• _Objetivo del ejercicio_: Según el oficial castellano de mediados del siglo XVII citado en el fragmento, ¿qué poblaciones mantenían excesivo trato con Portugal?

___ Fragmento de la página ___

En el aislamiento para con las lenguas dominantes parecía radicar la salvación y, no lejos de Galicia, las palabras de Álvarez Sotelo bien podrían tomarse prestadas para definir el cotidiano de Rihonor (en España) y Rio de Onor (en Portugal), dos aldeas de base lingüística asturleonesa separadas, frontera mediante, por tan solo unas decenas de metros. Como en las pequeñas poblaciones del confín luso-gallego, allí, el habla que, a medio camino entre Braganza y Puebla de Sanabria, se hallaba presente a ambos lados de la Raya encontraba en la comunidad local su máxima expresión, y contribuía a una comunicación de radio transfronterizo que, en tiempos de guerra, habría invitado a la desconfianza de las autoridades. Tanto Rihonor como las cercanas Calabor y Santa Cruz de los Cuérragos, decía un oficial castellano a mediados del siglo XVII, mantenían excesivo trato con Portugal y solo si eran desavecindadas se podría evitar una afinidad que era entendida como «perjudicial» para la Monarquía[50]. Se evitaría así el paso de informaciones, se aseguraba; si bien, por otro lado, sería inocente ver en esa proximidad cultural una idílica comunión, cuando, en realidad, las disputas por el uso de pastos y otros recursos entre las poblaciones vecinas de esa región se sucederían a lo largo de toda la Modernidad[51]. Los enfrentamientos violentos —llegaron a lamentar en Santa Cruz a propósito de sus rivalidades con Guadramil por la jurisdicción de los montes en 1679— podían conducir incluso a su despoblación[52], recuperando el escenario que curiosamente habían contemplado las elites militares para el lugar durante los años de la guerra de separación de Portugal. De forma que la lengua —también ahí— no dejaba de ser el instrumento por el que a nivel local tanto se concertaba como se litigaba.

___ Información mostrada ___

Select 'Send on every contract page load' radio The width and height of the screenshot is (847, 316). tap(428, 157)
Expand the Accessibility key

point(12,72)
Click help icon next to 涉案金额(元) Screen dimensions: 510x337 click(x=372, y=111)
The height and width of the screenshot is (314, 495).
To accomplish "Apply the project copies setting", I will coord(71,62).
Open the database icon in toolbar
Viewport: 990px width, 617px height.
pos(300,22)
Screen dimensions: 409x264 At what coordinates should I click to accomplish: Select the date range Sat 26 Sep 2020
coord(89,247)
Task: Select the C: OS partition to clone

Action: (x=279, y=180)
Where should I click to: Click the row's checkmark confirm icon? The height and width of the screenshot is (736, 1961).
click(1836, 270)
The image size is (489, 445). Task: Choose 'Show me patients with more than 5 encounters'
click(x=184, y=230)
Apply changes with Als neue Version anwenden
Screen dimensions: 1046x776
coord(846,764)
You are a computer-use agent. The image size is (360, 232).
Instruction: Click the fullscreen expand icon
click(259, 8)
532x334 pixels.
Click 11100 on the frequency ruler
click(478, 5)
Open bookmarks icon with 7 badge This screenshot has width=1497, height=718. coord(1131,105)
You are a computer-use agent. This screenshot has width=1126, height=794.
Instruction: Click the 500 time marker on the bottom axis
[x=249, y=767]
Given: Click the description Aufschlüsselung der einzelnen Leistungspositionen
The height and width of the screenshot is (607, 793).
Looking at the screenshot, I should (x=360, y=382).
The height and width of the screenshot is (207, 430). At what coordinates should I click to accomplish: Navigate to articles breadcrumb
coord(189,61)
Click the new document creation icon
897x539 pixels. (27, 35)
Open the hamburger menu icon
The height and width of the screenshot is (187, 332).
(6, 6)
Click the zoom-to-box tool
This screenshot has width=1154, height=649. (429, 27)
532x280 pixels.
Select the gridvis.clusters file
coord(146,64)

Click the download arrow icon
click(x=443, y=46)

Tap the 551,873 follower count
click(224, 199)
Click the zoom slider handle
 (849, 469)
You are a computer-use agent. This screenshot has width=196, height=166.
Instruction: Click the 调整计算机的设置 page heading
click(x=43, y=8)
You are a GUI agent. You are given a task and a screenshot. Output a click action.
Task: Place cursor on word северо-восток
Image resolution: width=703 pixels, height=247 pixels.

___

• _Ejercicio resuelto_: Rihonor, Calabor y Santa Cruz de los Cuérragos.